Growing up, TCKs moved around so often that there wasn’t a chance of any lasting relationship forming, so the mere idea of such a thing becomes a premium that makes life worth living.
Alternatively, you formed so many relationships you thought were meaningful, and had to leave them all at some point or another, so now as an adult you think What’s the point? These things never end well.
A loophole to these horrors is when TCKs date TCKs- which is about as rare and beautiful as seeing a shooting star do a loop-the-loop. When it works, it’s legendary. For the rest of us, we have to learn to empathise with our mono-cultured significant others, and they with us. Easier said than done.
Debate is hot about whether or not TCKs should stick to just dating TCKs, but really it comes down to this: does your partner understand you?
If your partner never wants to travel, or has never travelled, it can seem inconceivable to you that they’d want to stay so stagnant. To them, you probably seem like a free spirit at first, then as they get to know you they start to see your travelling as unrealistic or impractical, which, coming from someone you love, can hurt most of all.
Media shows relationships as being less stressful, because you can rely on someone else. For a TCK? That lack of independence makes life way MORE stressful.
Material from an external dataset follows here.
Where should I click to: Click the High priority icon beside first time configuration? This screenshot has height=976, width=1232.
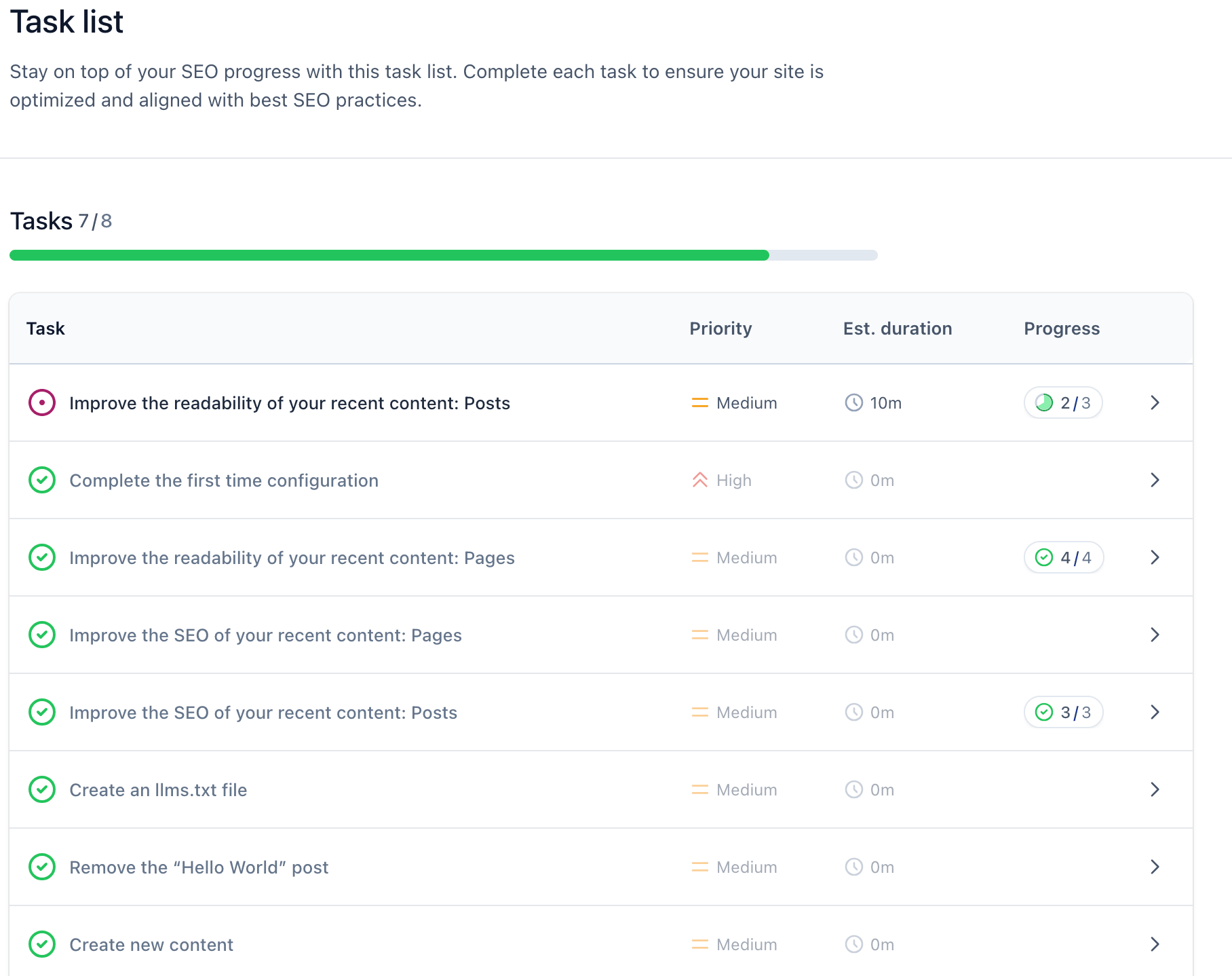699,480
You want to live your own life, go where the wind takes you, settle where you feel right settling in the moment- but with a partner? That’s pretty much unthinkable, unless you have crazy high levels of compatibility.
High levels of mobility when you’re growing up changes the wiring in your brain- that’s pretty much a-given. When your life bans you from making long-term relationships, the inter-dependence that comes from finally having one as an adult really messes with that wiring. Independence, for a TCK, is safety- nobody’s going to leave if there’s no-one to leave. Not having that independence leaves you feeling naked on a thickly intimate stage.
But okay, let’s say you manage to get into a serious relationship. Congratulations, you’re a wizard… but you’re not out of the war zone just yet. Since we value independence so much, we tend to assume other people are the same.
What do you mean, you feel shitty when I don’t talk to you for a couple days?
I only booked that holiday for two weeks, why are you upset?
We probably seem slow on the uptake to our friends and lovers. Certainly, when your friends give up on you for being ‘distant’ and you don’t understand why, it’s a lonely feeling. It takes a while to realise that face-to-face interactions are imperative to non-TCKs, and without them they tend not to feel a connection.
When I was twelve, I added all my friends to a group chat on Facebook. This became my primary way of communicating until I was seventeen- when my classmates were out at parties, I was home on Skype getting drunk with my TCK friends, and that was fine. If I wanted time away, I could just log off and not need anybody’s permission. Fast forward to my first boyfriend, and the barrage of concerned messages I got when I didn’t talk to him for a whole day because I wanted some alone time, and you can see a pattern starting to form.
The key to developing yourself beyond someone others see as an inconsiderate idiot is in consideration.
How will my girlfriend feel if I spend the weekend alone so I can have some me-time?
How will my boyfriend feel if I book a holiday abroad for just myself and don’t tell him?
For most people these questions are easily answered, but TCKs aren’t most people. We’re people who have to try pretty damn hard to assimilate amongst most people; And even then, we’re still going to fail if the people we love aren’t patient as heck.